目的:采用酵母多拷贝分泌表达载体pPIC9K表达重组嵌合抗人CD22四价基因工程抗体cRFB4FC和cRFB4CH3,并进行活性检测。方法:采用基因克隆技术获得两抗体的基因,然后将其克隆入表达载体pPIC9K中,构建重组质粒pPIC9K/cRFB4FC和pPIC9K/cRFB4CH3,经测序鉴定正确,电转化入毕赤酵母SMD1163中,将经G418抗性筛选出的重组酵母菌株进行PCR鉴定,经甲醇诱导,表达产物经SDS-PAGE分析和Western blot鉴定,经ELISA检测生物学活性。

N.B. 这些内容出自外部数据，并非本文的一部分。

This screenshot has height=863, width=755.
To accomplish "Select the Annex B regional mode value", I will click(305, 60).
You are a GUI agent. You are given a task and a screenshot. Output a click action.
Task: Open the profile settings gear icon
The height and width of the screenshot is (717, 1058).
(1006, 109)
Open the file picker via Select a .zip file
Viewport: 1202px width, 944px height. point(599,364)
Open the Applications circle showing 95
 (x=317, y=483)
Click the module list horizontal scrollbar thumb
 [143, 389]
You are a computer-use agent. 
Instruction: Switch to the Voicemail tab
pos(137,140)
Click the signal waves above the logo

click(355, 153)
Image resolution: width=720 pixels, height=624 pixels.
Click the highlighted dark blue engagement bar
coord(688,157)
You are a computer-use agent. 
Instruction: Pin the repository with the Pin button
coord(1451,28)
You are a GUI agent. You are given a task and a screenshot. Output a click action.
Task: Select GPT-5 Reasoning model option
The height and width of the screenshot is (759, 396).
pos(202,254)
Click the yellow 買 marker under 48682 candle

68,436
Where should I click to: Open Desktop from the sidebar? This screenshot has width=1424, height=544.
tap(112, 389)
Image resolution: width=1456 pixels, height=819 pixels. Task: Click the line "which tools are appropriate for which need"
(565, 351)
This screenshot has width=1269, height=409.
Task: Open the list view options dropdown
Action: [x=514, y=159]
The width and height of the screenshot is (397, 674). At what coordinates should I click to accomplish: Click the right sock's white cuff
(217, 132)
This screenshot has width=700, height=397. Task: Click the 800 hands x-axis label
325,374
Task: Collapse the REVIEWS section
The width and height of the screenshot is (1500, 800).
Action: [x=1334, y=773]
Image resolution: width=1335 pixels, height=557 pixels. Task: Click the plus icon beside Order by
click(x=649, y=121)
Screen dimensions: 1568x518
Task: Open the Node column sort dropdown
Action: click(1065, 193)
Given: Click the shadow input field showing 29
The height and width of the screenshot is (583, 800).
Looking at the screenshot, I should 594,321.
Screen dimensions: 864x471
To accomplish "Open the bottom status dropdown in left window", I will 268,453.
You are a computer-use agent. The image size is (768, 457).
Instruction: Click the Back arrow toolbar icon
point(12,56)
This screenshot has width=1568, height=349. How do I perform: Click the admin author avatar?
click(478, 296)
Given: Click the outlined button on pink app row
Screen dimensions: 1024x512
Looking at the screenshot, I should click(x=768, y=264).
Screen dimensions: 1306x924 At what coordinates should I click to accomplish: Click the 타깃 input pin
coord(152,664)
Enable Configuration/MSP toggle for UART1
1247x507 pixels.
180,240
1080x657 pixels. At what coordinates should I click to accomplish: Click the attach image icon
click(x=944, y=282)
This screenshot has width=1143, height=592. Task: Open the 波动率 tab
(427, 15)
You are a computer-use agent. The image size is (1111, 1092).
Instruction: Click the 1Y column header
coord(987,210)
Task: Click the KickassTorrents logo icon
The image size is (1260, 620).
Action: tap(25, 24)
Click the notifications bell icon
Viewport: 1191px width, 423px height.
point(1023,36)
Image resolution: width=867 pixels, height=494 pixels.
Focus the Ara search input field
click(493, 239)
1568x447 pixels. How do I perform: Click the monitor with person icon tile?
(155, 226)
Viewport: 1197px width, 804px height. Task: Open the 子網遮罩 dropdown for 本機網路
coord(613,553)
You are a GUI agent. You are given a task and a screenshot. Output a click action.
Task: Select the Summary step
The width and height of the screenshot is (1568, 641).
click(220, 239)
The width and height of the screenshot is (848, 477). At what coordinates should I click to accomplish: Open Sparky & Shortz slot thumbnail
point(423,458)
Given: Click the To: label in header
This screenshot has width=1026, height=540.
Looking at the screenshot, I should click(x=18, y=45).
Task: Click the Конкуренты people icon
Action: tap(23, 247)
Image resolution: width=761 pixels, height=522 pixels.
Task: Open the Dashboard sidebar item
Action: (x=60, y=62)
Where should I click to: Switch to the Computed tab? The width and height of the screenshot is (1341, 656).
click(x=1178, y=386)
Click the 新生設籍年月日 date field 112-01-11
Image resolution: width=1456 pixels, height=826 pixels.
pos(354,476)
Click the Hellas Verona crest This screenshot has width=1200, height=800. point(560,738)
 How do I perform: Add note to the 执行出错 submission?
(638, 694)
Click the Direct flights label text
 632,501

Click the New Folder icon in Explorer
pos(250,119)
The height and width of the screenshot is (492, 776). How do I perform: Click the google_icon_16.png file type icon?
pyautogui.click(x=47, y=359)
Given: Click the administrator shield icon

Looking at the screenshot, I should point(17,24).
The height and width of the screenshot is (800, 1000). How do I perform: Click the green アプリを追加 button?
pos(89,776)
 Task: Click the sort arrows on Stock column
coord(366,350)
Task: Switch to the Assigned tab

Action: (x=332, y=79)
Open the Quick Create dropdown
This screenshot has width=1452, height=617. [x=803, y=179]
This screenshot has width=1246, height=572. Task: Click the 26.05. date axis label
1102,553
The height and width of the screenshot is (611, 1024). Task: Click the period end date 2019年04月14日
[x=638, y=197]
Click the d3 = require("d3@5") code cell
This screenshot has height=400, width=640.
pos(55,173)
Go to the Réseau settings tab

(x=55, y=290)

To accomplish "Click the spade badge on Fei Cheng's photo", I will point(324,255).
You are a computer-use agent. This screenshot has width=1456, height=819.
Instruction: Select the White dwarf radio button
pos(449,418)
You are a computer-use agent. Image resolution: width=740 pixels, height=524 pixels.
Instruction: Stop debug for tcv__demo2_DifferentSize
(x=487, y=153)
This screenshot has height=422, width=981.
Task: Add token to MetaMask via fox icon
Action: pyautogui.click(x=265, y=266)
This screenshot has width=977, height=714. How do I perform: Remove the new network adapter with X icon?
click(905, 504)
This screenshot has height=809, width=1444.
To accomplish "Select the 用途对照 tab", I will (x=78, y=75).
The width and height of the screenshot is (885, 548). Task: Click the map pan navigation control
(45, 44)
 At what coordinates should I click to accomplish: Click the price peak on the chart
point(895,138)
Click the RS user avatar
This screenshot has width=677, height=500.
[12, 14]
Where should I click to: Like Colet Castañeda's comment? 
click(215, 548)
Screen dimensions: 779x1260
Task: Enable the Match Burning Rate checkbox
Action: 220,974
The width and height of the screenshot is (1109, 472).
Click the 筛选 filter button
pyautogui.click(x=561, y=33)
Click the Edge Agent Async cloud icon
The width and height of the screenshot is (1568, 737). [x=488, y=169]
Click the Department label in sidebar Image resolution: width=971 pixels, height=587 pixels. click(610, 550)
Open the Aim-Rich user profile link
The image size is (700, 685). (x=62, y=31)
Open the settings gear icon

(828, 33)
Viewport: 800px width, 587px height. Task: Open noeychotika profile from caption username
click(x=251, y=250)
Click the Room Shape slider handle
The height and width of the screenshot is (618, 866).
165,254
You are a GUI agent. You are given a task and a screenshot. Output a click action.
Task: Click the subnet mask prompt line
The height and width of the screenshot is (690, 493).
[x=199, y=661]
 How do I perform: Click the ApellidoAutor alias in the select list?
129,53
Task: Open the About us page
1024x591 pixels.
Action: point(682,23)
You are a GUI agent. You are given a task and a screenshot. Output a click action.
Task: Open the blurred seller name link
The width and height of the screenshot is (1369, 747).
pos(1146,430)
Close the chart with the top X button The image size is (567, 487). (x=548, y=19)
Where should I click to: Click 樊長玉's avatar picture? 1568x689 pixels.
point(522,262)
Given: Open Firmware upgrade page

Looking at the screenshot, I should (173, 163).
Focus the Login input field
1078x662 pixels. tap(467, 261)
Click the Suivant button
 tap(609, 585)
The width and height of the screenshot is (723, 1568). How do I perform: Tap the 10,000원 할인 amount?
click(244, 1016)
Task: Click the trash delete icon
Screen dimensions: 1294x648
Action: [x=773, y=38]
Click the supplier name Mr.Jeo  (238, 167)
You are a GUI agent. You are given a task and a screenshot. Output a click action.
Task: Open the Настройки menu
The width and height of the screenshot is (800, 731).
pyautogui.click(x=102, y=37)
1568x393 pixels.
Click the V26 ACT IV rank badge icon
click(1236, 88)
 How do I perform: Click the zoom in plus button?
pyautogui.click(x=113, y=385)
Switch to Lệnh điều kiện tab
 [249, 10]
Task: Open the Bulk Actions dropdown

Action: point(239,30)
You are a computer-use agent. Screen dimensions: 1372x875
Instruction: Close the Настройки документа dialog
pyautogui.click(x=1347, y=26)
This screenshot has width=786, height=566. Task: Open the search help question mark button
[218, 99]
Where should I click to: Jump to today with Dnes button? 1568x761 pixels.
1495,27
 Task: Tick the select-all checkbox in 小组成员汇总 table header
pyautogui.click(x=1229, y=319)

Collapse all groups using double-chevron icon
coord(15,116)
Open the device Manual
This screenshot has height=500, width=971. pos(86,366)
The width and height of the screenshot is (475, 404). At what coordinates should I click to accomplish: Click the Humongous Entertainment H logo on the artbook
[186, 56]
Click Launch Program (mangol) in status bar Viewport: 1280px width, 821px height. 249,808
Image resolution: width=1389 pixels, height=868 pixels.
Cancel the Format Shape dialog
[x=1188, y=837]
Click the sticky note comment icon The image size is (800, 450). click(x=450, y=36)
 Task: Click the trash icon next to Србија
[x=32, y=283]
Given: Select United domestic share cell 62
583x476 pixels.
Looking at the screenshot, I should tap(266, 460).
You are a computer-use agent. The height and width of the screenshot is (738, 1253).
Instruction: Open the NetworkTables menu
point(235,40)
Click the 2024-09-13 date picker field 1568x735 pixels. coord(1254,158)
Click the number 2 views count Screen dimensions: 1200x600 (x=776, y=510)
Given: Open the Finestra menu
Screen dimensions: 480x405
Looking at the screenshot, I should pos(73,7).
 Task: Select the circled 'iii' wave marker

采用正交试验优化重组酵母菌株的表达条件以提高抗体的表达量。结果:获得重组表达质粒pPIC9K/cRFB4FC和pPIC9K/cRFB4CH3,经G418筛选及PCR鉴定得到高拷贝整合的重组酵母菌株,经甲醇诱导表达出cRFB4FC和cRFB4CH3蛋白。它们在SDS-PAGE上分别表现为相对分子质量(Mr)约326 000和295 000的蛋白区带,在Western blot分析中均可被山羊抗人IgG Fc单克隆抗体(mAb)识别,经ELISA分析它们都具有较高的生物学活性。优化表达条件后,抗体的表达量分别提高了196.4%和151.7%。结论:抗体cRFB4FC和cRFB4CH3在酵母菌SMD1163中成功获得高效分泌表达,并有免疫学活性。